We can see that not using any compression is, of course, extremely fast. LZW is reasonably fast, but Deflate and lossless WebP are slow (around 15x slower than no compression). However, ZStandard is by far the fastest lossless compression method, being almost 4x faster than Deflate. For lossy decoding, both JPEG and WebP are quite similar to each other with JPEG around 30% faster than WebP and slightly faster than the lossless LZW, but slower than ZStandard.
Conclusion
If speed is the main criteria, uncompressed tiled multi-resolution pyramid TIFF is, by far, the fastest solution. For comparison, tile decoding of an optimally encoded HTJ2K JPEG2000 image is about 50x slower than uncompressed tiled multi-resolution pyramid TIFF. If, however, storage space is an issue and you don’t need compatibility with closed-source software, ZStandard is an excellent choice for lossless compression with both fast decoding and smaller file sizes than both LZW and Deflate.
For lossy compression, again if compatibility with closed-source software is not an issue, WebP provides a significant improvement in file size over JPEG and even beats lossy JPEG2000 at equivalent levels of quality.

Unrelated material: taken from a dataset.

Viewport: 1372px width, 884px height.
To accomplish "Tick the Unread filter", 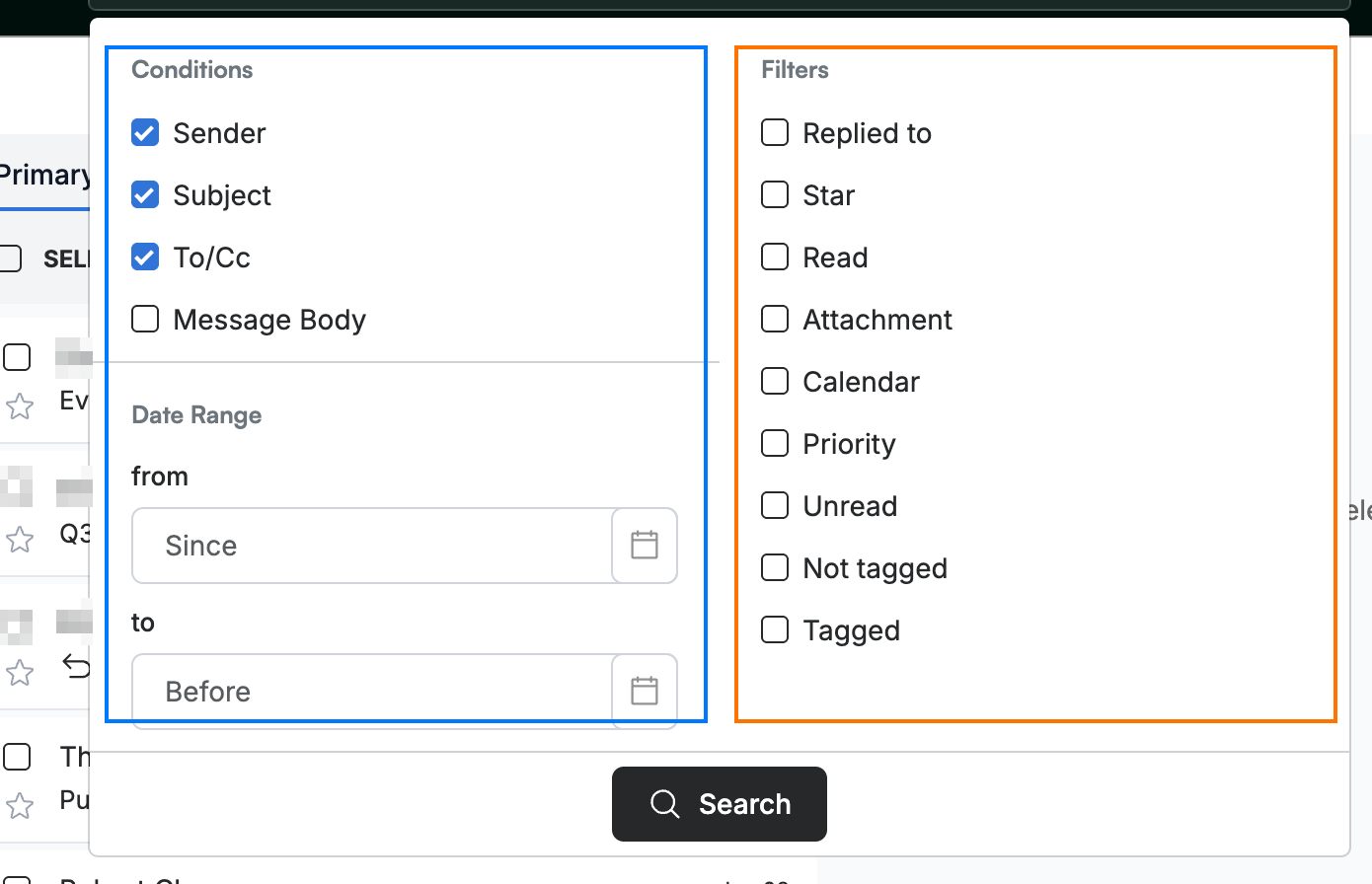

Lossy WebP decoding is, however, about 30% slower than JPEG, but is still reasonable and is faster than Deflate.
IIIF Presentation
A presentation of these results was given at the annual IIIF 2004 online meeting on the 12-14th November 2024. The video of the presentation and session is available below.
These results showed that HTJ2K (JPEG2000 Part 15) provides a significant improvement in decoding speed over standard JPEG2000 (Part 1). However, the tests also highlighted the fact that tiled multi-resolution pyramid TIFF comfortably out-performs JPEG2000 for typical IIIF pan-and-zoom viewer use. Performance, however, was closer between HTJ2K and TIFF when used for decoding entire images or regions of images.